| Tugas Pengerjaan |
Salin tanpa perubahan bagian teks tentang kesehatan menurut Al-Quran dan As-Sunnah di bawah, dimulai dari "Walaupun Islam mengenal" dan berlanjut sampai "hadis-hadis Nabi Saw.".

| Teks |
• • •

KESEHATAN
DALAM PERSPEKTIF AL-QURAN DAN AS-SUNNAH
Islam menetapkan tujuan pokok kehadirannya untuk memelihara agama, jiwa, akal, jasmani, harta, dan keturunan.
Setidaknya tiga dari yang disebut di atas berkaitan dengan
kesehatan. Tidak heran jika ditemukan bahwa Islam amat kaya dengan
tuntunan kesehatan.
Paling tidak ada dua istilah literatur keagamaan yang
digunakan untuk menunjuk tentang pentingnya kesehatan dalam pandangan
Islam.
1. Kesehatan, yang terambil dari kata sehat;
2. Afiat.
Keduanya dalam bahasa Indonesia, sering menjadi kata majemuk sehat
afiat. Dalam Kamus Besar Bahasa Indonesra, kata “afiat” dipersamakan
dengan “sehat”. Afiat diartikan sehat dan kuat, sedangkan sehat
(sendiri) antara lain diartikan sebagai keadaan baik segenap badan
serta bagian-bagiannya (bebas dari sakit).
Tentu pengertian kebahasaan ini berbeda dengan pengertian
dalam tinjauan ilmu kesehatan, yang memperkenalkan
istilah-istilah kesehatan fisik, kesehatan mental, dan kesehatan
masyarakat.
Walaupun Islam mengenal hal-hal tersebut, namun sejak dini perlu
digarisbawahi satu hal pokok berkaitan dengan kesehatan, yaitu melalui
pengertian yang dikandung oleh kata afiat.
Istilah sehat dan afiat masing-masing digunakan untuk makna yang
berbeda, kendati diakui tidak jarang hanya disebut salah satunya
(secara berdiri sendiri), karena masing-masing kata tersebut dapat
mewakili makna yang dikandung oleh kata yang tidak disebut.
Pakar bahasa al-Quran dapat memahami dari ungkapan sehat
wal-afiat bahwa kata sehat berbeda dengan kata afiat, karena wa yang
berarti “dan” adalah kata penghubung yang sekaligus menunjukkan
adanya perbedaan antara yang disebut pertama (sehat) dan yang
disebut kedua (afiat). Nah, atas dasar itu, dipahami adanya perbedaan
makna di antara keduanya.
Dalam literatur keagamaan, bahkan dalam hadis-hadis Nabi Saw.
ditemukan sekian banyak doa, yang mengandung permohonan afiat, di
samping permohonan memperoleh sehat.
Dalam kamus bahasa Arab, kata afiat diartikan sebagai
“perlindungan Allah untuk hamba-Nya dari segala macam bencana dan tipu
daya”. Perlindungan itu tentunya tidak dapat diperoleh secara
sempurna kecuali bagi mereka yang mengindahkan
petunjuk-petunjuk-Nya. Maka kata afiat dapat diartikan sebagai:
“berfungsinya anggota tubuh manusia sesuai dengan tujuan
penciptaannya.”

• • •

| Data Sumber |
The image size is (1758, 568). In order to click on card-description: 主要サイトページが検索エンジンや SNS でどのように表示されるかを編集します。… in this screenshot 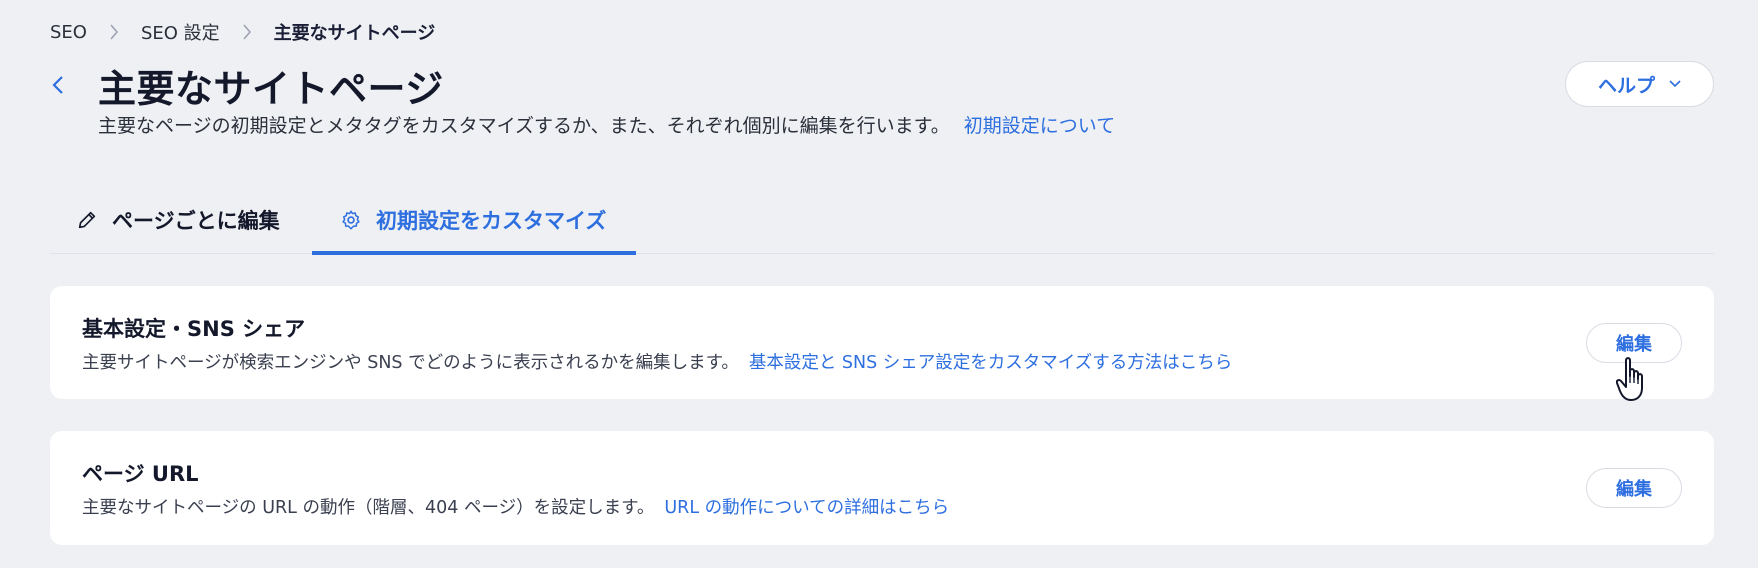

• • •

| Jawaban |
Walaupun Islam mengenal hal-hal tersebut, namun sejak dini perlu
digarisbawahi satu hal pokok berkaitan dengan kesehatan, yaitu melalui
pengertian yang dikandung oleh kata afiat.
Istilah sehat dan afiat masing-masing digunakan untuk makna yang
berbeda, kendati diakui tidak jarang hanya disebut salah satunya
(secara berdiri sendiri), karena masing-masing kata tersebut dapat
mewakili makna yang dikandung oleh kata yang tidak disebut.
Pakar bahasa al-Quran dapat memahami dari ungkapan sehat
wal-afiat bahwa kata sehat berbeda dengan kata afiat, karena wa yang
berarti “dan” adalah kata penghubung yang sekaligus menunjukkan
adanya perbedaan antara yang disebut pertama (sehat) dan yang
disebut kedua (afiat). Nah, atas dasar itu, dipahami adanya perbedaan
makna di antara keduanya.
Dalam literatur keagamaan, bahkan dalam hadis-hadis Nabi Saw.